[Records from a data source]
— BEGIN —

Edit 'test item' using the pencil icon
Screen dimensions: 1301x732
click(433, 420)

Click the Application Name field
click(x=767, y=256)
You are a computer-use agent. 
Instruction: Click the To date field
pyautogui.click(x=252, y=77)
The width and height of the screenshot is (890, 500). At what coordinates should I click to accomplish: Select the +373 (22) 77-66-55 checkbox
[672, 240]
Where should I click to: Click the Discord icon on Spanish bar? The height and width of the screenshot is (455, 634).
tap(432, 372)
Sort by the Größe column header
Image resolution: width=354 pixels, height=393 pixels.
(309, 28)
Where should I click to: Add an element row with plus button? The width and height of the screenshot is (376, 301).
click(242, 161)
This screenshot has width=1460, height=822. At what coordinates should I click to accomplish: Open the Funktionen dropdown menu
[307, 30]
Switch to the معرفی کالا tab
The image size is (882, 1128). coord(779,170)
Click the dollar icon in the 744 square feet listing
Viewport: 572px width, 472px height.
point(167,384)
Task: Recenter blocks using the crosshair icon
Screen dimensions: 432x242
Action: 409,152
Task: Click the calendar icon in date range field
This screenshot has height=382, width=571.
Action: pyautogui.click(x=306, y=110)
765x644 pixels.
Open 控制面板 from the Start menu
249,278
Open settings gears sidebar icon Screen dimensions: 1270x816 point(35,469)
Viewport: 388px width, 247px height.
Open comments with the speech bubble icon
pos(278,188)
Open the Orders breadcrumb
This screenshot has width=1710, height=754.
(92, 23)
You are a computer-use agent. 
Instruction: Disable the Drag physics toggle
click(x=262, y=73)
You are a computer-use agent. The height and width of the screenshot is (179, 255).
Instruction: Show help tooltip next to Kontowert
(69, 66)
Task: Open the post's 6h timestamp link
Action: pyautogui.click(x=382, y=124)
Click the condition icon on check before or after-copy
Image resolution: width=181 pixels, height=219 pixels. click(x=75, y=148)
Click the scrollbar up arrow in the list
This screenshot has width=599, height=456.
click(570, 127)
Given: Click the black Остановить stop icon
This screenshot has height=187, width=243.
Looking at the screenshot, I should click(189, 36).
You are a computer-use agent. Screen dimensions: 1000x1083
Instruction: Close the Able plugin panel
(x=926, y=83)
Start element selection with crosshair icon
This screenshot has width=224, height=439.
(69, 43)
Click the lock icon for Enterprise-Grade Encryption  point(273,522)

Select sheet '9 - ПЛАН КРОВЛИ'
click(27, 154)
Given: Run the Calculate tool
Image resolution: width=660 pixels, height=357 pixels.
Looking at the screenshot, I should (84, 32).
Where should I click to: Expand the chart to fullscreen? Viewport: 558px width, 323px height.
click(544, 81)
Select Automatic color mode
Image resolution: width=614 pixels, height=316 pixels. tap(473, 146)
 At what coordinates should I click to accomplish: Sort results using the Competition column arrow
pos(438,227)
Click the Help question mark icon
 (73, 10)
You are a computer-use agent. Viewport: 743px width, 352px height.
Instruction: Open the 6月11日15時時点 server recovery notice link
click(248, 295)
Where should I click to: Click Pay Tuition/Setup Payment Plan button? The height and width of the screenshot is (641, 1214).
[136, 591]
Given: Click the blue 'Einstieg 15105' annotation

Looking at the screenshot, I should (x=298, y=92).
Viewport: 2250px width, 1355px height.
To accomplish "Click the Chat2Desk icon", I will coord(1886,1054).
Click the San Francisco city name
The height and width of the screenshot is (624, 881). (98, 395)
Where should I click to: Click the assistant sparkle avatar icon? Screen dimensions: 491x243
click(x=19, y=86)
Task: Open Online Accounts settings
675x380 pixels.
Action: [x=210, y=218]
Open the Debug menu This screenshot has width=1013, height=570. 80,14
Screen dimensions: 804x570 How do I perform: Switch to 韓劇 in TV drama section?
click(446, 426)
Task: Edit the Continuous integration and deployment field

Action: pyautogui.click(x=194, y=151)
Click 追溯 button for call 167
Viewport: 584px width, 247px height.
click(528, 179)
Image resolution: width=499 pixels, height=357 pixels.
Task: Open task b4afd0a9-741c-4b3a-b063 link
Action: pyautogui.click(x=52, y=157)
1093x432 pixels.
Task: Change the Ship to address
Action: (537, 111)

— END —

• [REQUIRED TASK]:
Extract the lines of the records above, copying each one exactly, from the line containing "Given: Click the blue" through the end of the records, inclusive.

• [THE SOLUTION]:
Given: Click the blue 'Einstieg 15105' annotation

Looking at the screenshot, I should (x=298, y=92).
Viewport: 2250px width, 1355px height.
To accomplish "Click the Chat2Desk icon", I will coord(1886,1054).
Click the San Francisco city name
The height and width of the screenshot is (624, 881). (98, 395)
Where should I click to: Click the assistant sparkle avatar icon? Screen dimensions: 491x243
click(x=19, y=86)
Task: Open Online Accounts settings
675x380 pixels.
Action: [x=210, y=218]
Open the Debug menu This screenshot has width=1013, height=570. 80,14
Screen dimensions: 804x570 How do I perform: Switch to 韓劇 in TV drama section?
click(446, 426)
Task: Edit the Continuous integration and deployment field

Action: pyautogui.click(x=194, y=151)
Click 追溯 button for call 167
Viewport: 584px width, 247px height.
click(528, 179)
Image resolution: width=499 pixels, height=357 pixels.
Task: Open task b4afd0a9-741c-4b3a-b063 link
Action: pyautogui.click(x=52, y=157)
1093x432 pixels.
Task: Change the Ship to address
Action: (537, 111)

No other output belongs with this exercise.